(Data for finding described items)
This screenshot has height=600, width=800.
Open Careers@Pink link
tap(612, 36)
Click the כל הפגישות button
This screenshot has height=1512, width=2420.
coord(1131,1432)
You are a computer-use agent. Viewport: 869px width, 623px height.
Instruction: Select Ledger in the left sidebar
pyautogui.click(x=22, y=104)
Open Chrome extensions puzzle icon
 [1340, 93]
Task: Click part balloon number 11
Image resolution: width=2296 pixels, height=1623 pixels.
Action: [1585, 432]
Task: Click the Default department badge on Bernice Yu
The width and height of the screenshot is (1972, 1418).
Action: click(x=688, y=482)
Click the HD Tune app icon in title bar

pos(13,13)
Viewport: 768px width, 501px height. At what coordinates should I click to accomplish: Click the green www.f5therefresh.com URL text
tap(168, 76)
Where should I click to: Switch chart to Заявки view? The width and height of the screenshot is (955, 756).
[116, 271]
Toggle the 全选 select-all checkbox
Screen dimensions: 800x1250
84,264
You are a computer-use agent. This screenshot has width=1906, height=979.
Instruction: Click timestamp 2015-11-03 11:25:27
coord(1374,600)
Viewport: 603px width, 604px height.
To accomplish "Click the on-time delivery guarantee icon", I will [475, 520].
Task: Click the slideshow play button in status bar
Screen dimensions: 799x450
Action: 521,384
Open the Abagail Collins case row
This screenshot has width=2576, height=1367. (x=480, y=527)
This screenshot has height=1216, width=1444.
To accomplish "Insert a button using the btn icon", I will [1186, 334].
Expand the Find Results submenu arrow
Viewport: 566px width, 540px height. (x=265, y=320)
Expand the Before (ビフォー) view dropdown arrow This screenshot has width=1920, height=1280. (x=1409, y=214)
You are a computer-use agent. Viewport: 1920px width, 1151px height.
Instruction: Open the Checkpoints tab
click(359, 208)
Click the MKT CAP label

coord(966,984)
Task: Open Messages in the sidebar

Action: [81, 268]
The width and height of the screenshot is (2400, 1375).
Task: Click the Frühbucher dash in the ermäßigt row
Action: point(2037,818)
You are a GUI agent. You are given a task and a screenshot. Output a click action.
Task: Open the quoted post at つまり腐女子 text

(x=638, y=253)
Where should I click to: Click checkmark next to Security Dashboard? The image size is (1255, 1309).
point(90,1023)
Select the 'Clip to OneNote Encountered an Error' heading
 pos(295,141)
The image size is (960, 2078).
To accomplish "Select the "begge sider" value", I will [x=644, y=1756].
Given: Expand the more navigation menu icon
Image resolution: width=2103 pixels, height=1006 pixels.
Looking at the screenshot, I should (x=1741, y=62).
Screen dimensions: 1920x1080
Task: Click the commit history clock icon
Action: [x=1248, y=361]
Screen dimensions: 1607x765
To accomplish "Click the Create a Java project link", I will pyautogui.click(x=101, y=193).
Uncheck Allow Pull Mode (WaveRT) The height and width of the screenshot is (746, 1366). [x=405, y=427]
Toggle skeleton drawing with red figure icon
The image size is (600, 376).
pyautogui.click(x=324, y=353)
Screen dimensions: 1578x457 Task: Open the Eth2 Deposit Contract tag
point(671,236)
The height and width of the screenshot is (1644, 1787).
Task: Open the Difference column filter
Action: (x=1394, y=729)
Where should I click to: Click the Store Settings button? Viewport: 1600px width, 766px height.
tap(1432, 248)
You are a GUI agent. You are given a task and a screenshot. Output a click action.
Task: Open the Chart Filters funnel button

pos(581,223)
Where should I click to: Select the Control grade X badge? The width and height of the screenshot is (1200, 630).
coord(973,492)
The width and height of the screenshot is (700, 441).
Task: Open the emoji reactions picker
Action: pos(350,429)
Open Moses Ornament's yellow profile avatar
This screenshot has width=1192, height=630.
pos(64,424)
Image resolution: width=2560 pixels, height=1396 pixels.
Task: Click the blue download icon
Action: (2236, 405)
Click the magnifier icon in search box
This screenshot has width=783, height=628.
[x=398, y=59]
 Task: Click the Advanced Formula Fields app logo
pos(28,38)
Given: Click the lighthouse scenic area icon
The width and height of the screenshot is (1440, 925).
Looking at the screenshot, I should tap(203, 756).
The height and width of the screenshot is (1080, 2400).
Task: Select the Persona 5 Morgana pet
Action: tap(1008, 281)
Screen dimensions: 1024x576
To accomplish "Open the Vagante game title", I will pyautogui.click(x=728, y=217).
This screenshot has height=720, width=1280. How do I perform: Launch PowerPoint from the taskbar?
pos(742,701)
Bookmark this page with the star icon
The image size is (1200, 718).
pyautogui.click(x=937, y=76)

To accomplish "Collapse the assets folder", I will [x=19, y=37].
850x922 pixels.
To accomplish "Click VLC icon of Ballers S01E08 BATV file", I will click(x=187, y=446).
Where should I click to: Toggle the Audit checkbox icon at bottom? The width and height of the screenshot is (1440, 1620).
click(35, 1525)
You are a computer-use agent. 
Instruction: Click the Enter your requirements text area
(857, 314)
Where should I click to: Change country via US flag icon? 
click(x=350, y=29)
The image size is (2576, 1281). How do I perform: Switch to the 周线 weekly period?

#### [What to do]
Lay out the part of the data above that opens with the line containing "Task: Open Messages in the sidebar" and closes with the line containing "will [x=644, y=1756]." as a JSON list of strings, one string per line, leaving out blank lines.

#### [Solution for this problem]
[
  "Task: Open Messages in the sidebar",
  "Action: [81, 268]",
  "The width and height of the screenshot is (2400, 1375).",
  "Task: Click the Frühbucher dash in the ermäßigt row",
  "Action: point(2037,818)",
  "You are a GUI agent. You are given a task and a screenshot. Output a click action.",
  "Task: Open the quoted post at つまり腐女子 text",
  "(x=638, y=253)",
  "Where should I click to: Click checkmark next to Security Dashboard? The image size is (1255, 1309).",
  "point(90,1023)",
  "Select the 'Clip to OneNote Encountered an Error' heading",
  " pos(295,141)",
  "The image size is (960, 2078).",
  "To accomplish \"Select the \"begge sider\" value\", I will [x=644, y=1756]."
]